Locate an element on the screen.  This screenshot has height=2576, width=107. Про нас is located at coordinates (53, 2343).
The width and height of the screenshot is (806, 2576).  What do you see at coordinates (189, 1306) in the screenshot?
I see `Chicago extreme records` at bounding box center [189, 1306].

----

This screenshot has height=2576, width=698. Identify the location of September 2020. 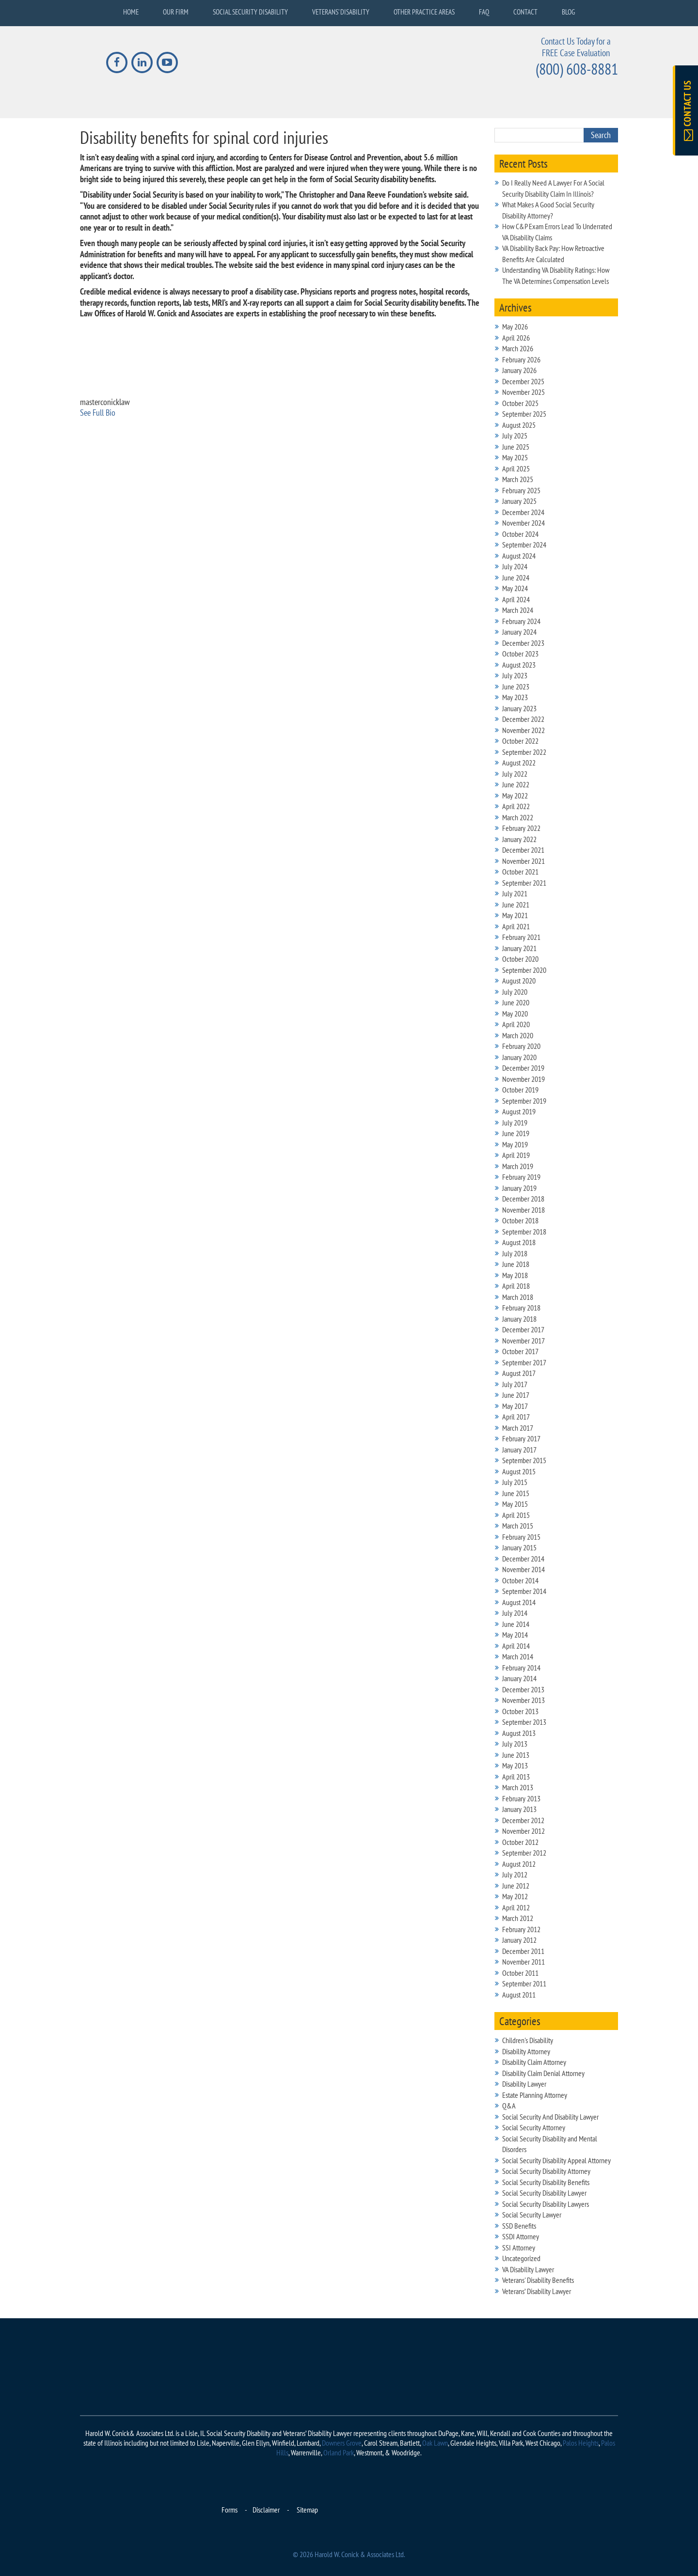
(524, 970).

----

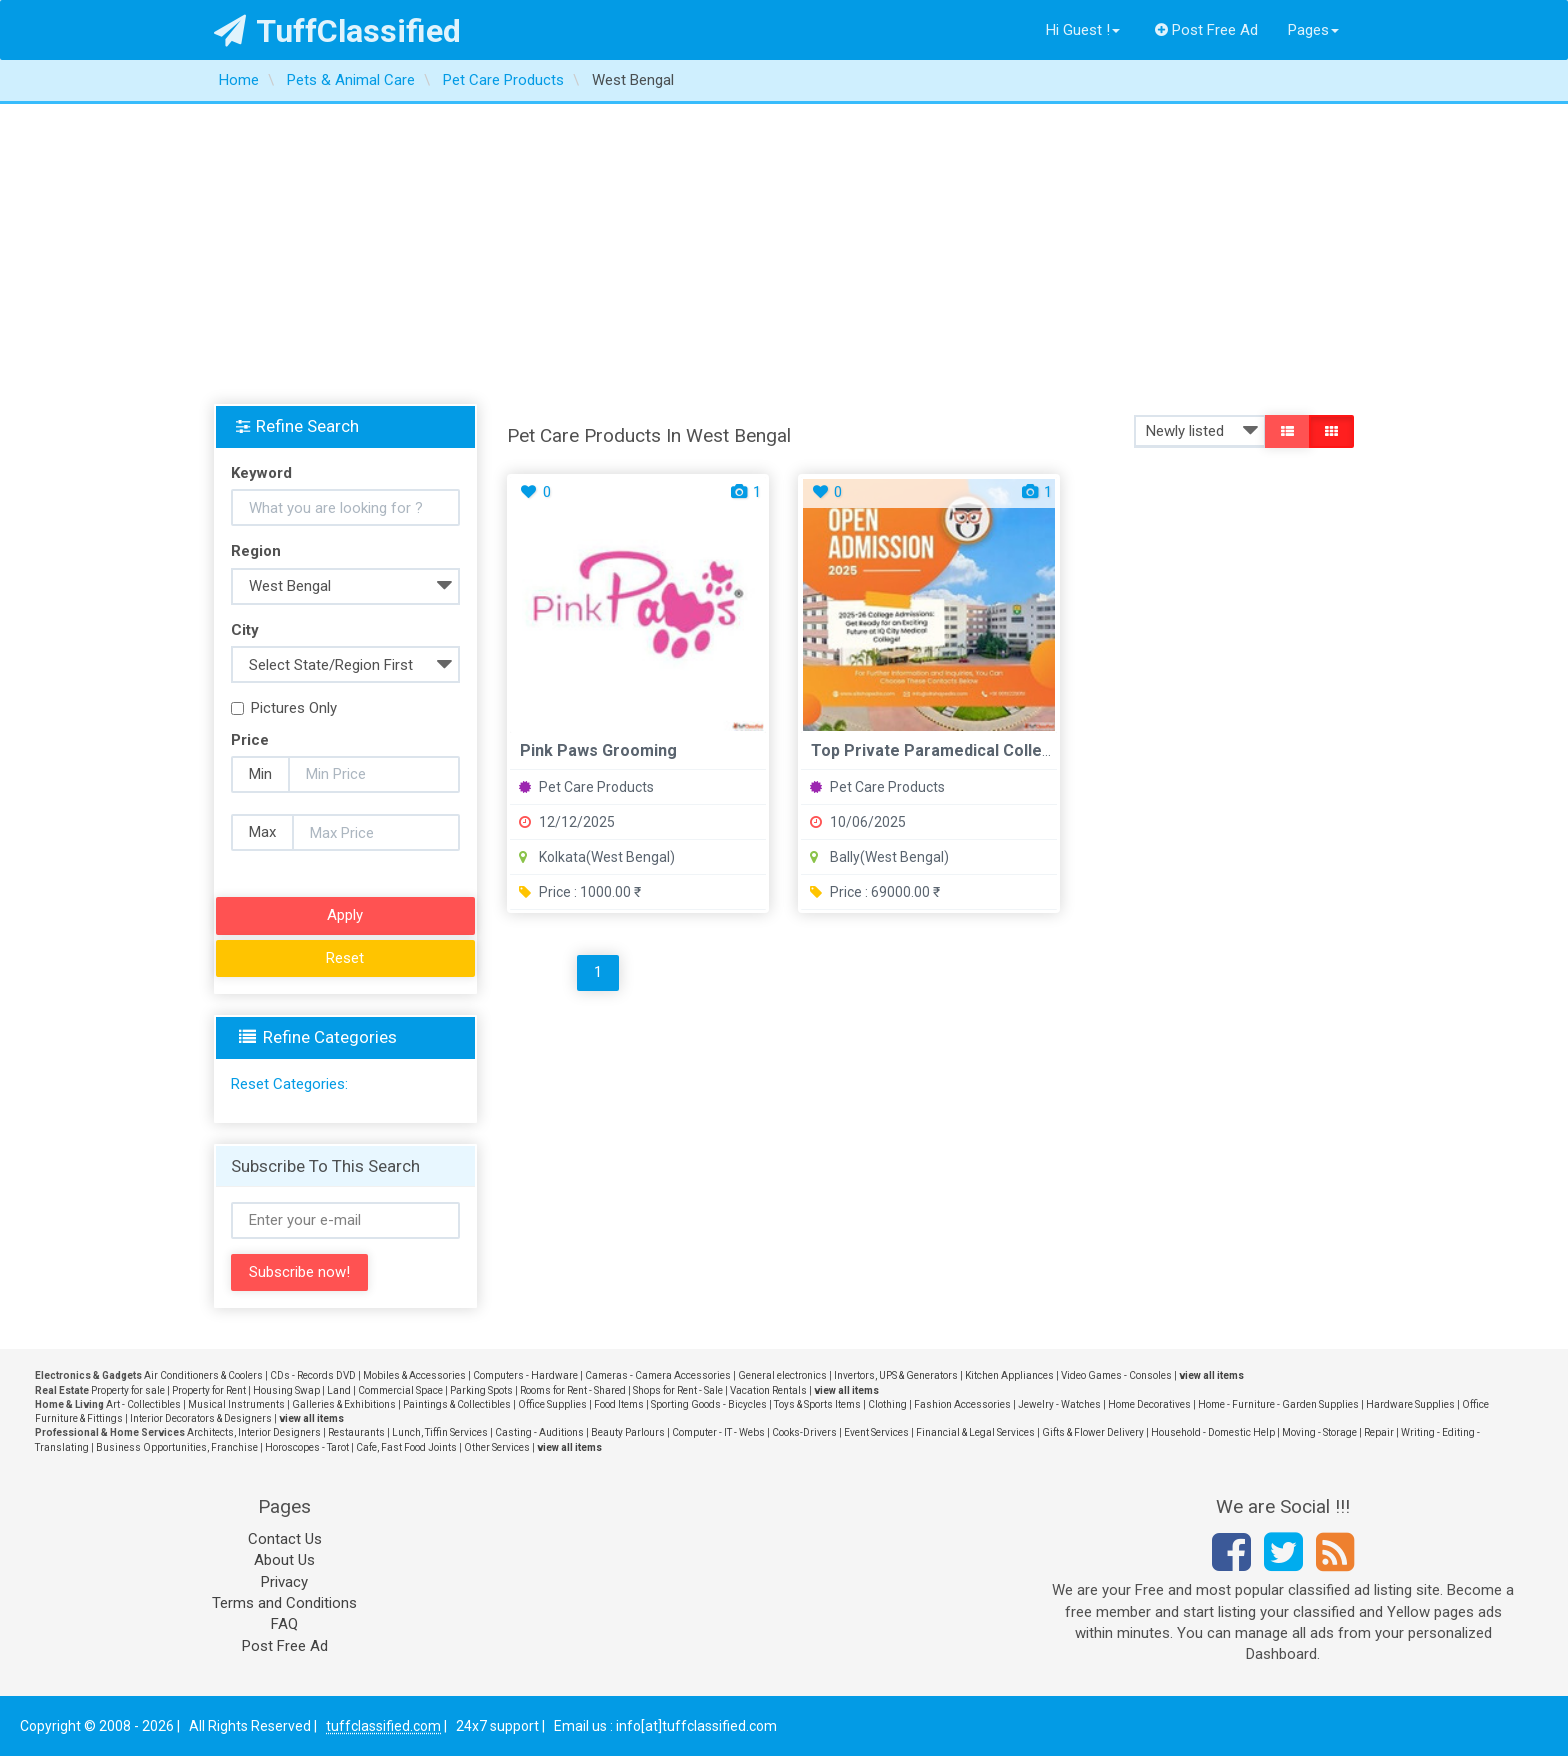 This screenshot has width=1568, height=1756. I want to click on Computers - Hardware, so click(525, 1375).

----

Objetivo:
Coloque numa lista JSON de strings tudo o que vai da linha que contém "Locate an element" até a linha que contém "center [189, 1306].", com as duas incluídas. Use uma string para cada linha e deixe de fora as linhas em branco.

Resposta:
[
  "Locate an element on the screen.  This screenshot has height=2576, width=107. Про нас is located at coordinates (53, 2343).",
  "The width and height of the screenshot is (806, 2576).  What do you see at coordinates (189, 1306) in the screenshot?",
  "I see `Chicago extreme records` at bounding box center [189, 1306]."
]